J.C. Wells, University College London

Abstract for a lecture given in Lund, Sweden, April 1998

Rosewarne, inventor of the term Estuary English, is to be congratulated on identifying and naming a concept that has a resonance among the general public. But his definition lacks explicitness: ‘a variety of modified regional speech [...] a mixture of non-regional and local south-eastern English pronunciation and intonation’. And he includes among his EE characteristics matters such as details of phraseology that many would consider irrelevant.

A new definition of Estuary English is proposed: standard English spoken with an accent that includes features localizable in the southeast of England.
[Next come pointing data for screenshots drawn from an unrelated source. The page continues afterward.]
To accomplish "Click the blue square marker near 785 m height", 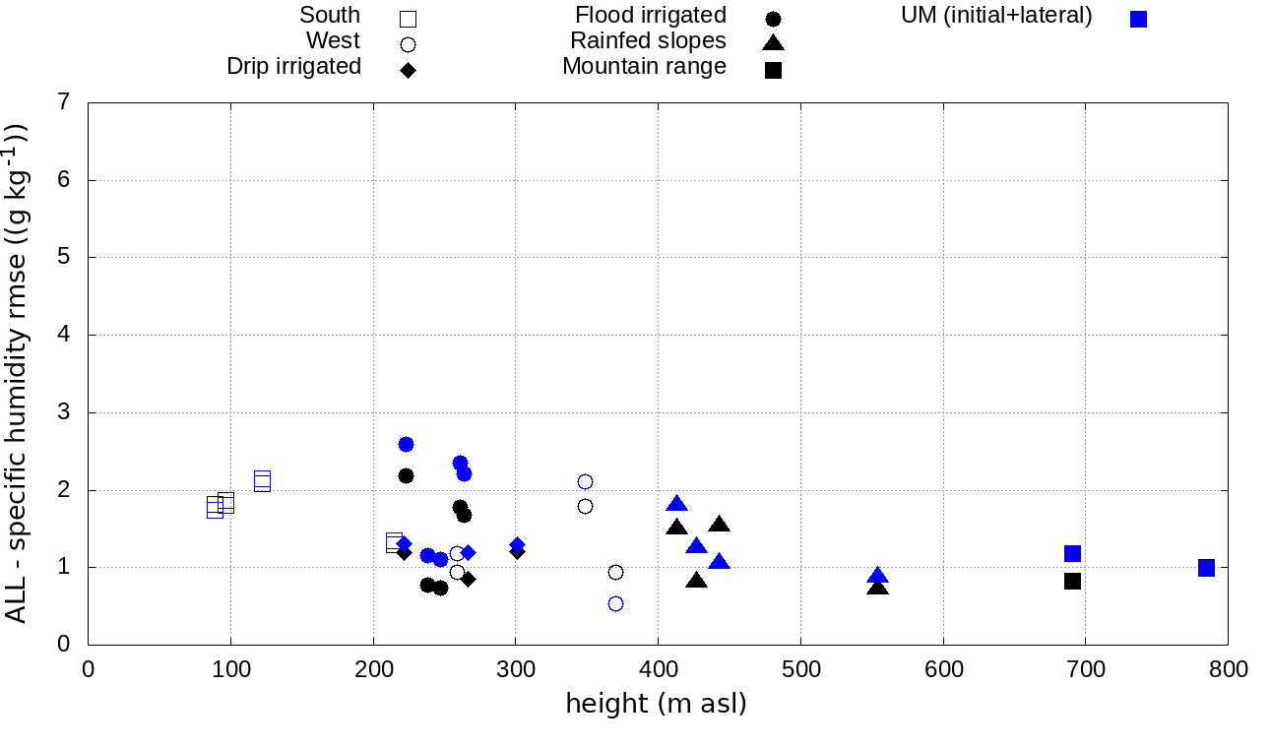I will tap(1206, 568).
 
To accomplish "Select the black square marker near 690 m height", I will tap(1072, 582).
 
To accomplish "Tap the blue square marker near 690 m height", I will tap(1072, 553).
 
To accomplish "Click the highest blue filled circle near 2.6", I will tap(406, 444).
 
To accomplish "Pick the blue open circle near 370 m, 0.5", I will tap(615, 603).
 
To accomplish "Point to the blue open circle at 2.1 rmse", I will tap(585, 481).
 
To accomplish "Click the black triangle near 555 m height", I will tap(878, 587).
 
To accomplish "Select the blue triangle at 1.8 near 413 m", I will tap(676, 504).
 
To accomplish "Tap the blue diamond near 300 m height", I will tap(517, 544).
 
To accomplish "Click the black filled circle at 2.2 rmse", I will tap(406, 475).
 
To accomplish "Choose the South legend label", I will tap(330, 16).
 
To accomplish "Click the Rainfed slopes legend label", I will tap(648, 41).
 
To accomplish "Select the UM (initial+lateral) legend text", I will tap(996, 16).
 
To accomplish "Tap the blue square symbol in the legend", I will tap(1138, 19).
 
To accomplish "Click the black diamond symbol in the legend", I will tap(408, 70).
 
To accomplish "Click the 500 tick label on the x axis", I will tap(800, 670).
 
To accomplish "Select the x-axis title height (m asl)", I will tap(656, 705).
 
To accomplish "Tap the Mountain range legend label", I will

EE is therefore different from Cockney in that its grammar is standard (eg you were, not you was), and in its generally avoiding such stigmatized phonetic characteristics as h-dropping and th-fronting. As an accent it differs from RP in typically reflecting such phonetic developments as t-glottalling, l-vocalization, and yod coalescence, and in incorporating particular forms of certain lexical items (eg twenty and wanted with nt-reduction; something with final /k/).

Far from being ‘a bastardized version of Cockney’, EE can be seen as its educated counterpart. Like other speech varieties, it should be recognized as covering a range of styles and levels of formality (eg in the phonetics of -ing). Hard evidence of its supposed geographical and social dissemination is eagerly awaited.